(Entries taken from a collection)
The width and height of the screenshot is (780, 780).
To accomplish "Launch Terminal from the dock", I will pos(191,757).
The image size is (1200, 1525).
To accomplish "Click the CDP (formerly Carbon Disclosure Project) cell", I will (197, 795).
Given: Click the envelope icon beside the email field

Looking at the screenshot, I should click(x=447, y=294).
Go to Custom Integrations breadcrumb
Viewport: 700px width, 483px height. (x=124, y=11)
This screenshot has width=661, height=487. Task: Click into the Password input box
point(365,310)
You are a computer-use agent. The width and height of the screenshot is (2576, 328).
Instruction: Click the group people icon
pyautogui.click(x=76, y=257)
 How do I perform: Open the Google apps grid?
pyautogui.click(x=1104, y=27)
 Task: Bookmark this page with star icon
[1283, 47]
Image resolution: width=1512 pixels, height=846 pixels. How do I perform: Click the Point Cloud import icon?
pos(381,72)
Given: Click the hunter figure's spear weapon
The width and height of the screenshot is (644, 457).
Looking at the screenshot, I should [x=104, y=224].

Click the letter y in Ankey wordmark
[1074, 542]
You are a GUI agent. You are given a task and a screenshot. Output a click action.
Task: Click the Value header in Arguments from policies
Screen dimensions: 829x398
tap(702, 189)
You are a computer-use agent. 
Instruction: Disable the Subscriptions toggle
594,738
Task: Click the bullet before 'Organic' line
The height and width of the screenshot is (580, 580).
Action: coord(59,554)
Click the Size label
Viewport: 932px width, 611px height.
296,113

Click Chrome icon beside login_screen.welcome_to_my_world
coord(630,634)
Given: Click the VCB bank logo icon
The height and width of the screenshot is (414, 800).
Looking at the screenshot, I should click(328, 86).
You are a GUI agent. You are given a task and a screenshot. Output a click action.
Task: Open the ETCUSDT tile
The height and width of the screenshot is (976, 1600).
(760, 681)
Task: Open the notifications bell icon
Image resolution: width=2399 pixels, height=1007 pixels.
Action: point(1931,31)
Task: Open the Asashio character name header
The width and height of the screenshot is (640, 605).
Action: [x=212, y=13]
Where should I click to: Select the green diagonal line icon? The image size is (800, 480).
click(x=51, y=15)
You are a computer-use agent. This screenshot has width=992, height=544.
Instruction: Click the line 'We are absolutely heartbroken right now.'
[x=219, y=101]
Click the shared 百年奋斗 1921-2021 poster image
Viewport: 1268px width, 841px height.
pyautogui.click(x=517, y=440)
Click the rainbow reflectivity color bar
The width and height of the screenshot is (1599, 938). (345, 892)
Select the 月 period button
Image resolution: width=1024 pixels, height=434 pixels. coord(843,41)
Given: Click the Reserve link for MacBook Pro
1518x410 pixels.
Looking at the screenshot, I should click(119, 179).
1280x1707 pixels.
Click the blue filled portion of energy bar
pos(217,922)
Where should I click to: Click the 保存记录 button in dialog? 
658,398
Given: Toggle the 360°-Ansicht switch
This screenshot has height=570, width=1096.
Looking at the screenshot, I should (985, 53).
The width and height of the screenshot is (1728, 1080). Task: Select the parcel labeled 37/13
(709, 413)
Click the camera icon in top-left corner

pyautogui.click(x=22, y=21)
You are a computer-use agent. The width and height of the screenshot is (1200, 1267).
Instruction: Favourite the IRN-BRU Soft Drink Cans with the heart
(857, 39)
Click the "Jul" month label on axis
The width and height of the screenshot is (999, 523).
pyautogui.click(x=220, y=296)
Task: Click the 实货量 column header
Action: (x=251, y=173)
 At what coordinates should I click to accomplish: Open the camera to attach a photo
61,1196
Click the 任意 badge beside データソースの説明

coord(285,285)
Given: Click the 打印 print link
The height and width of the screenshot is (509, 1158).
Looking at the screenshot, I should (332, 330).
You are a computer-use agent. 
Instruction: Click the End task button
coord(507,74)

# [Instructions for the task]
From the entries, copy every line in which the string "agent" can be found.

# [Solution to the problem]
You are a computer-use agent. The width and height of the screenshot is (2576, 328).
You are a GUI agent. You are given a task and a screenshot. Output a click action.
You are a computer-use agent. 
You are a GUI agent. You are given a task and a screenshot. Output a click action.
You are a computer-use agent. This screenshot has width=992, height=544.
You are a computer-use agent. The width and height of the screenshot is (1200, 1267).
You are a computer-use agent. 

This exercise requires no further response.